Canlı bomba mı ki bunlar patlamadan yakalayamadınız?

Onca çatışma ve ölüm çakma bir darbede olur mu, diye sorulabilir de, bu kadar irrasyonel bir darbe girişimi, defalarca darbe görmüş ne bu ülkede ne darbelerle yönetilen başka ülkelerde görüldü mü, sorusu da tabii ki sorulabilir.

Şunu diyorum; devlet ve iktidardaki çekirdek bir kadronun organize ettiği, gerçekleşeceğine samimiyetle inanan askerlerin provoke edilerek işe dahil edildiği; hatta cumhurbaşkanının güvenli bir yere gönderilerek olası ‘kazaların’ da hesaba katıldığı ‘kontrollü bir darbe’ olabilir mi?

Daha sayısız sorunun yanıt beklediği ve ne yazık ki o yanıtları yıllar sonra belki bulabileceğimiz bir türlü bitmeyen/bitemeyen olağanüstü hallerde yaşıyoruz.

Peki hedef ne?

Bu soruya, hiçbir derin istihbarat kaynağı olmayan zavallı bir gazeteci olarak ancak iki olasılıkla yanıt verebiliyorum.
 
  1. ‘Mağduriyet’ üzerinden bir kez daha oy devşirilecek, 5 puan düştüğü açıklanan oy oranları tırmanacak, hızla seçim ve referanduma gidilerek, istendiği gibi bir tek adam rejimi tahkim edilecek. Başka bir deyişle; kalan son demokrasi kırıntıları da salâ sesleri arasında betona gömülecek.
     
  2. Daha iyimser bir olasılık da var. Başbakan Binali Yıldırım’ın “İçeridekilerle de barışacağız. İçerideki dostlarımızı da artıracağız” sözlerini ciddiye alırsak; Erdoğan ve çekirdek kadrosu ile ‘bir kısım devlet’ gidişatın yönetilemez hale geldiğini görerek, eski karanlık odaklarla, ‘Ergenekoncu’ yapılarla ittifakı sona erdirmeye karar verdi.
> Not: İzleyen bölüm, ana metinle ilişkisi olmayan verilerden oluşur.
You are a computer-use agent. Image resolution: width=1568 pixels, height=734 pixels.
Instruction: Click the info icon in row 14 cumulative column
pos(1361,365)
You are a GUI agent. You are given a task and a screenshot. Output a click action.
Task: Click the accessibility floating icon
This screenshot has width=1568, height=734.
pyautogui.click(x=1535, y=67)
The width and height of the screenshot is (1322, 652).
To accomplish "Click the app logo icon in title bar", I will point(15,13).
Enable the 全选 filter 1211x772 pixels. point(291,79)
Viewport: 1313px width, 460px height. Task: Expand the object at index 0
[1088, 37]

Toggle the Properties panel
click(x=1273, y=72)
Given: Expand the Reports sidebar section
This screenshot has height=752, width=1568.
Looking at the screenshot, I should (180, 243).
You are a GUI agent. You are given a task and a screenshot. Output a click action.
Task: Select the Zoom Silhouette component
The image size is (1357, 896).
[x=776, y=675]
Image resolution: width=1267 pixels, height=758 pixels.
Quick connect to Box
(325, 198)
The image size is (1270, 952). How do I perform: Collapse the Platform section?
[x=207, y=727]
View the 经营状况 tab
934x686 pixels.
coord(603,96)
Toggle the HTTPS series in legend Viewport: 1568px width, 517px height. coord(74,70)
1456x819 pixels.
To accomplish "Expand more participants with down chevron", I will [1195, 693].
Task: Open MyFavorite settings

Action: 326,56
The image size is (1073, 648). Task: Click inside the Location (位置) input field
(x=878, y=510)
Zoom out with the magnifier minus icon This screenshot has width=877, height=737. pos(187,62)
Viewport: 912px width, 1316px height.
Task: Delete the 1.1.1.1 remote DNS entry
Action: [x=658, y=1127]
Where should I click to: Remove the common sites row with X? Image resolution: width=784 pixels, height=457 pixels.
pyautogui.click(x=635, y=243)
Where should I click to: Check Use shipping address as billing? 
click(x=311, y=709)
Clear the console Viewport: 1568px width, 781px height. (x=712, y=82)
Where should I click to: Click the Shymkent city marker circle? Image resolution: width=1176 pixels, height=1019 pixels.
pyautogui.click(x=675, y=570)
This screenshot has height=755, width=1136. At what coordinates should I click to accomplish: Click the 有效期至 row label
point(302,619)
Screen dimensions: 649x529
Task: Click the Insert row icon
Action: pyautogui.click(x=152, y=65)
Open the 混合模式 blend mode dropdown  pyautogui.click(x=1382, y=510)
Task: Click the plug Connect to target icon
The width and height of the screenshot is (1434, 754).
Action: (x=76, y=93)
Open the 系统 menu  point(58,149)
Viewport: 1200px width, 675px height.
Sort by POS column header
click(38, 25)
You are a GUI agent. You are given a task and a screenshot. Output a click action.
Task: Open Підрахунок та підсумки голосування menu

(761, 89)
Kontrollü bir darbe aracılığı ile bu kesimi tasfiye ederek, sözüm ona demokrasiye sahip çıkma gerekçesiyle yeniden liberallerin, demokratların, kaybettiği muhafazakar kesimlerin, Kürtlerin etrafında toplanmasını sağlayacak.
    İçeride ve dışarıda yitirdiği itibarını ve meşruiyetini geri kazanmaya çalışarak, uzlaşmacı bir zeminde demokratik bir anayasa yapmanın yollarını arayacak.
Umarım ikinci seçenek gerçekleşir. Bunun dışındaki tüm seçenekler iktidar için de hepimiz için de kaos, çatışma, bomba ve silah sesleri arasında hayatta kalmaya çalışmak demektir.

Erdoğan ve dar kadrolarının üzerinde Demokles’in Kılıcı gibi sallanan Uluslararası Savaş Suçları Mahkemesi yolu, ABD’deki 3 önemli davanın ve BM’nin Cizre’deki sivil katliamlarına ilişkin açıklamaları… Bunların siyasi sonuçlarını tahmin etmek zor değil de gayrı resmi sonuçlarını düşünmek bile istemem.

Bakalım Türkiye’nin erk sahipleri “ezip geçebilecekleri” bir çatışmayı mı, “huzur adası” yaratacak uzlaşmayı mı seçecekler?